È obbligatorio firmare l'autocertificazione? - Secondo la nostra Costituzione, nessuno può essere costretto ad un determinato trattamento sanitario, a meno che esso non sia imposto dalla legge. Il medico quindi, prima di sottoporre il paziente ad un’operazione, deve fargli firmare un documento con tutte le informazioni relative all’intervento che si andrà effettuare: sulla base di ciò, il paziente sceglie se affrontarlo o meno.

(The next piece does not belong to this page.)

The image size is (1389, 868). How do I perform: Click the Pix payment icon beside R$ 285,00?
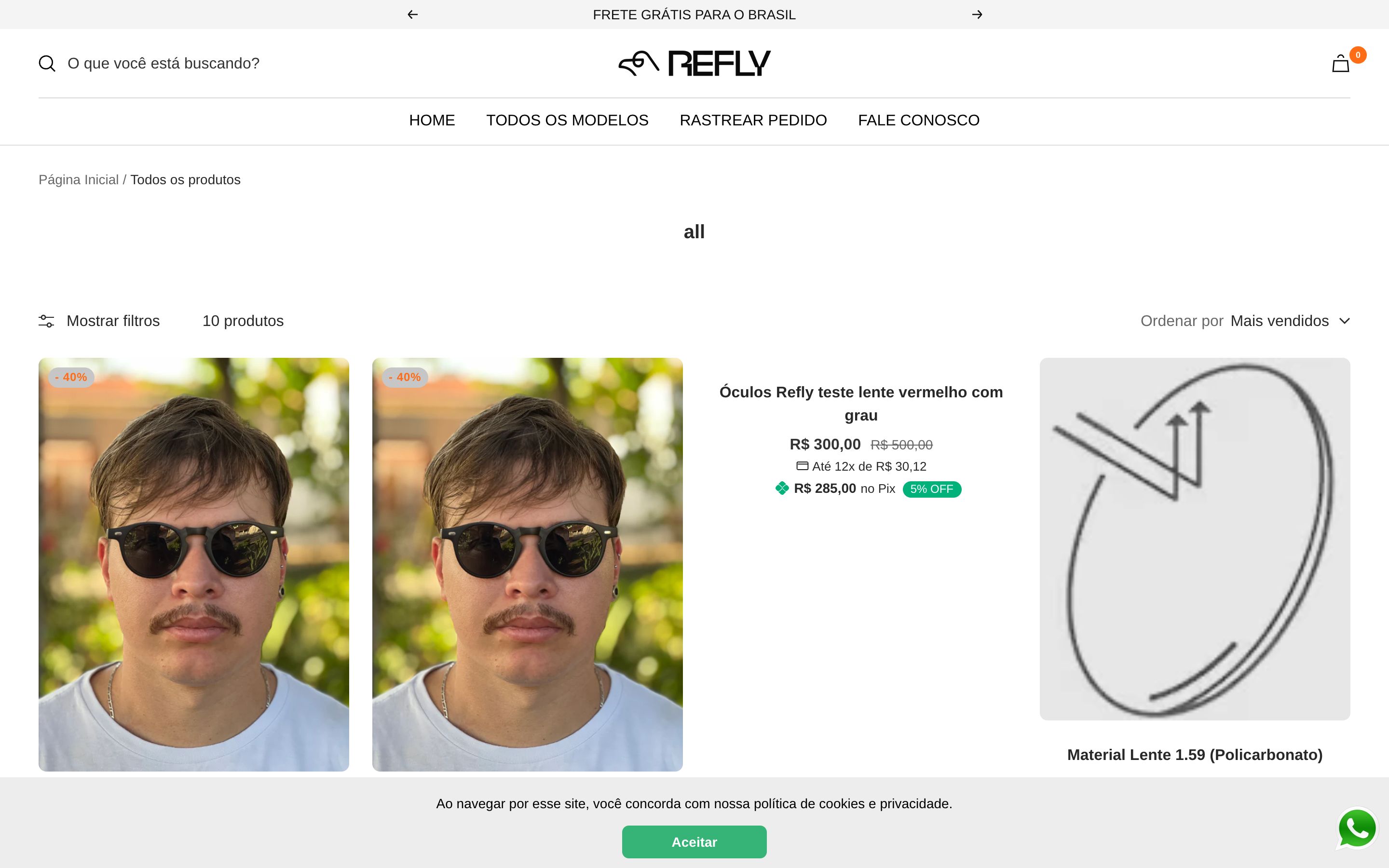782,488
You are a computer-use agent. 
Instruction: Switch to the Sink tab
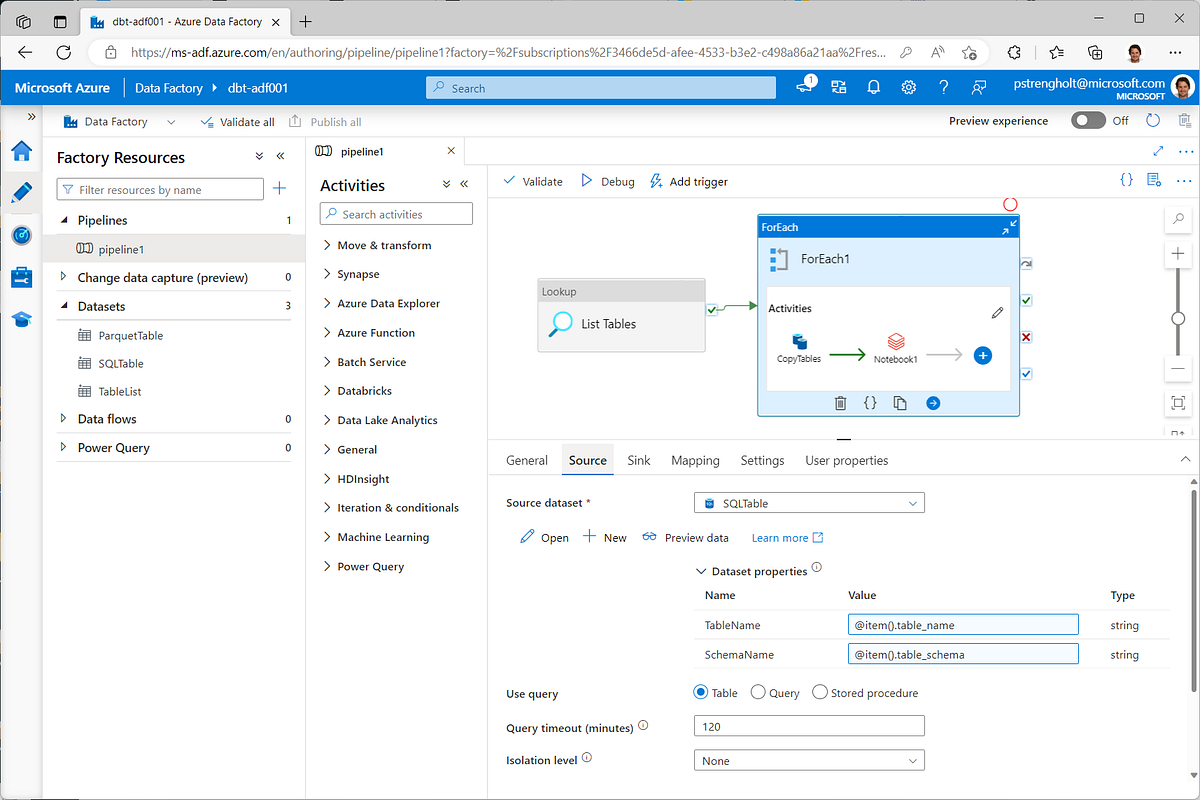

Se l’informativa non è stata presentata dal medico, il paziente ha diritto, in presenza di determinate condizioni, al risarcimento del danno.
Le uniche eccezioni all'obbligo del consenso informato sono:
-le situazioni nelle quali la persona malata ha espresso esplicitamente la volontà di non essere informata;
-le condizioni della persona siano talmente gravi e pericolose per la sua vita da richiedere un immediato intervento di necessità e urgenza indispensabile. In questi casi si parla di consenso presunto;
-i casi in cui si può parlare di consenso implicito, per esempio per quelle cure di routine, o per quei farmaci prescritti per una malattia nota. Si suppone, infatti, che in questo caso sia consolidata l'informazione ed il consenso relativo;
-in caso di rischi che riguardano conseguenze atipiche, eccezionali ed imprevedibili di un intervento chirurgico, che possono causare ansie e timori inutili. Se, però, il malato richiede direttamente questo tipo di informazioni, il medico deve fornirle;
-i Trattamenti Sanitari Obbligatori (Tso)

L’obbligo vaccinale è un Tso? - Non proprio, è un onere che lo stato a sue spese accoglie per prevenire l’insorgenza di malattie che nel tempo potrebbero costare alla collettività assai più che curarle. Impossibile entrare nel merito della materia per mancanza di competenza scientifica, per questo esiste l’Aifa che già si è adeguatamente pronunciata, tuttavia allo stato dell’arte nessuno ha mai sollevato un rischio reale nella vaccinazione, piuttosto si è sollevata la questione dell’obbligatorietà. Le obiezioni più intelligenti sono quelle che privilegiano un’informazione accurata e che accompagni i genitori a scegliere spontaneamente di vaccinare i propri figli. 

In conclusione - Dodici vaccinazioni, da settembre, diventeranno obbligatorie e gratuite per tutti i bambini e ragazzi da zero a 16 anni. Le famiglie che non si adegueranno troveranno chiuse le porte di asili nido e materne, per cui l'obbligo vaccinale diventa requisito d'accesso. Mentre, a partire dalle scuole elementari, in caso di mancata osservanza dell'obbligo, genitori e tutori dovranno pagare multe tra 500 e 7.500 euro. Non solo: chi continuerà a ignorare il calendario vaccinale, sarà segnalato dall'azienda sanitaria locale alla Procura della Repubblica presso il tribunale per i minorenni “per gli eventuali adempimenti di competenza”.